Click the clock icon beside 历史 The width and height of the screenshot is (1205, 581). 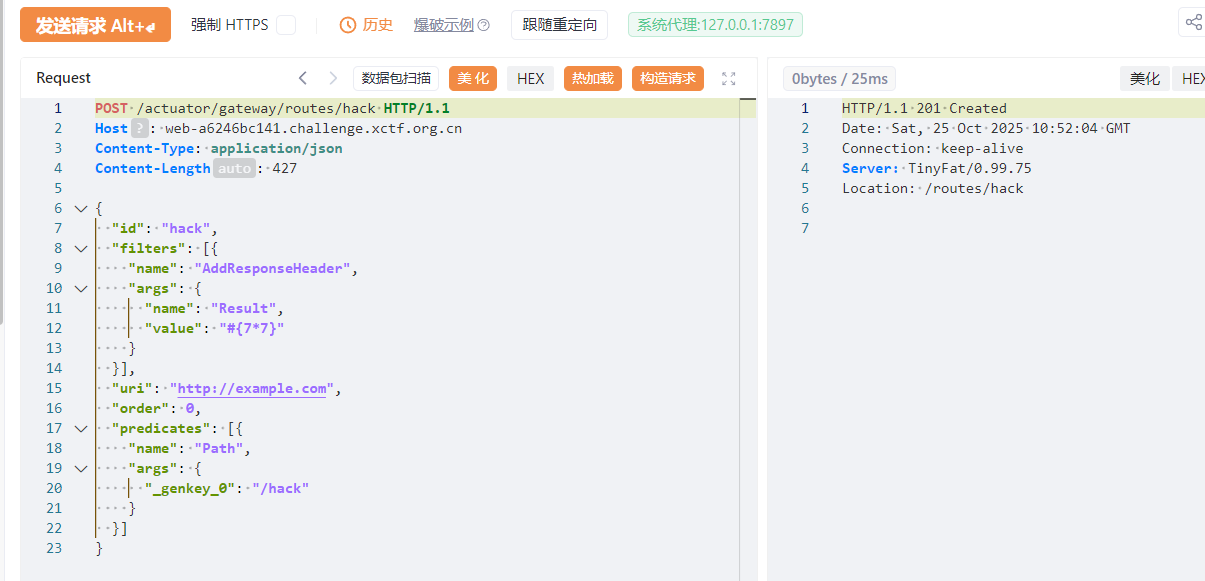(348, 25)
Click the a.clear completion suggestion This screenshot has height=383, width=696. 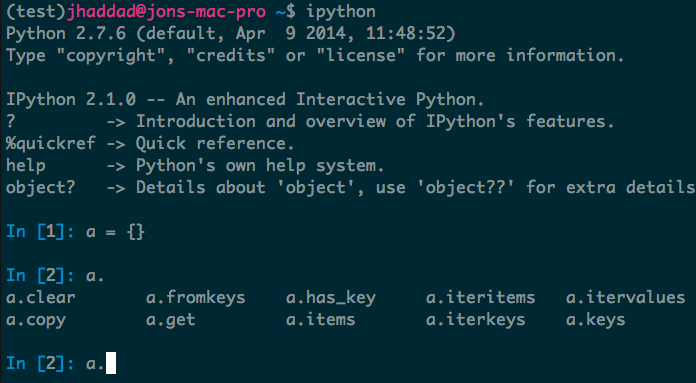[41, 297]
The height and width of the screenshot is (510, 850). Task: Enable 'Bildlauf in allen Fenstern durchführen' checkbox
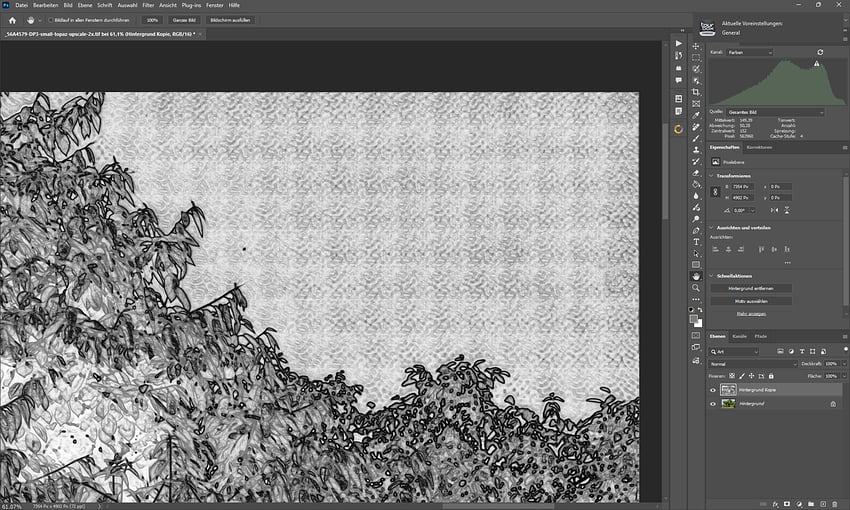[x=52, y=19]
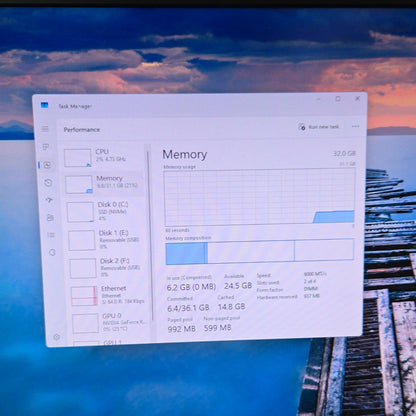Go to the Processes page icon
This screenshot has height=416, width=416.
click(x=46, y=147)
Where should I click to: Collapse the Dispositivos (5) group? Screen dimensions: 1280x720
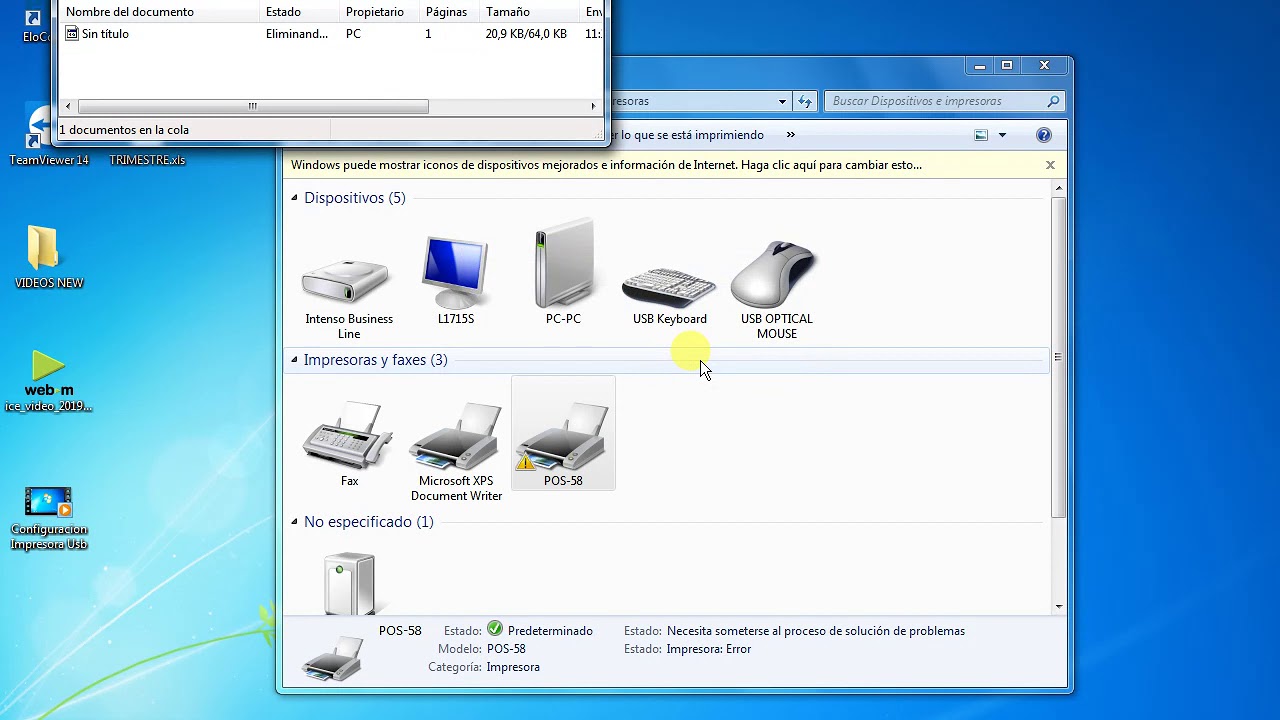click(x=295, y=198)
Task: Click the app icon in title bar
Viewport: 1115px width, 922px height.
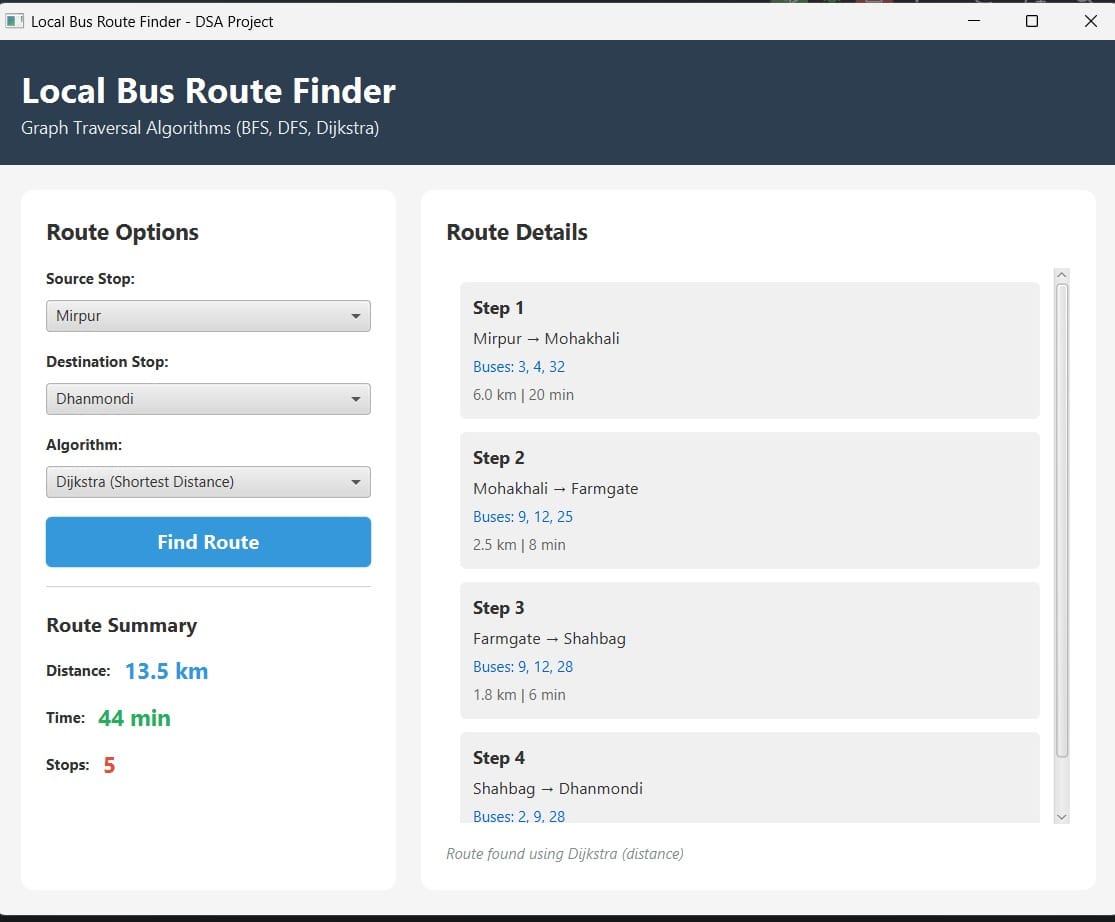Action: coord(15,21)
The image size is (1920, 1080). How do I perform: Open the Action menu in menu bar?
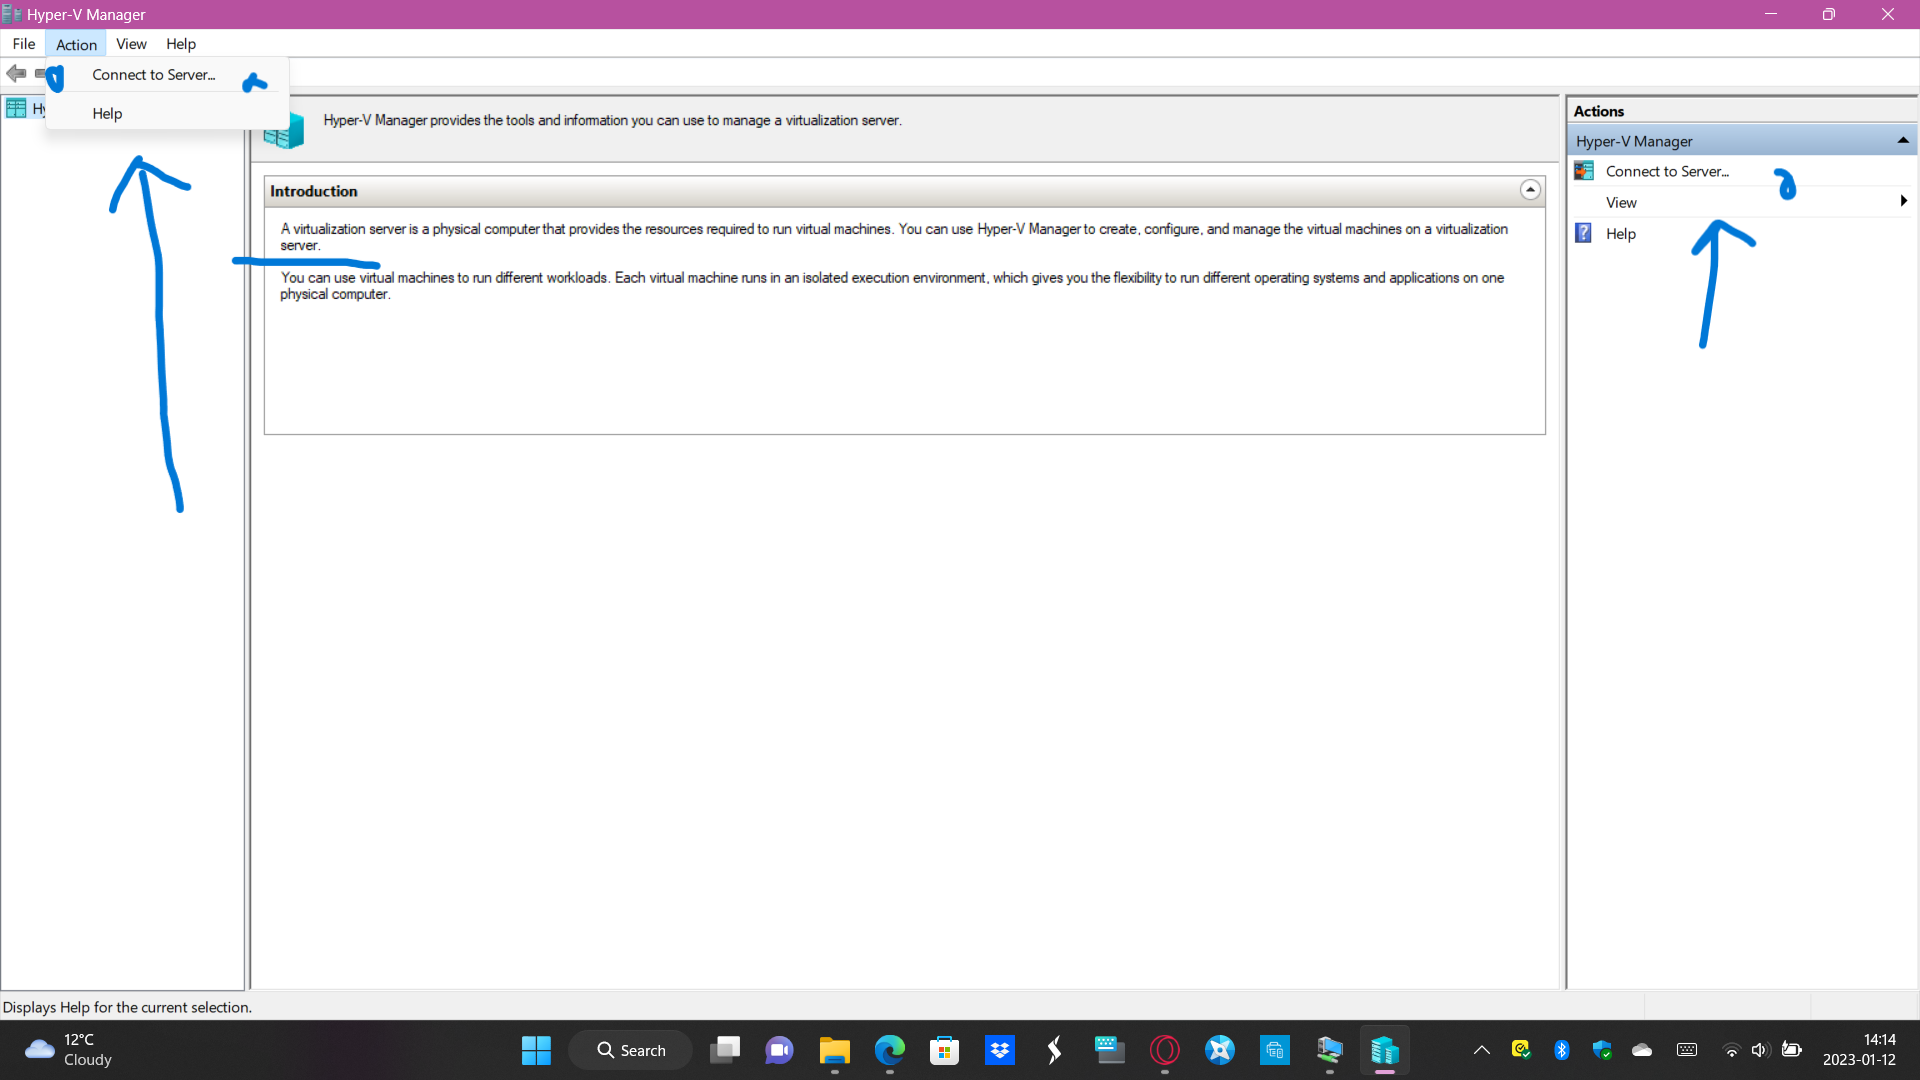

■ **Exercise directions**: Pictures are to be omitted from the copy. Reproduce exactly, and only, the lines from the one containing "Task: Click the app icon in title bar" to the end of the listing above.

■ **Reply to the exercise**:
Task: Click the app icon in title bar
Viewport: 1115px width, 922px height.
Action: coord(15,21)
The image size is (1920, 1080). How do I perform: Open the Action menu in menu bar?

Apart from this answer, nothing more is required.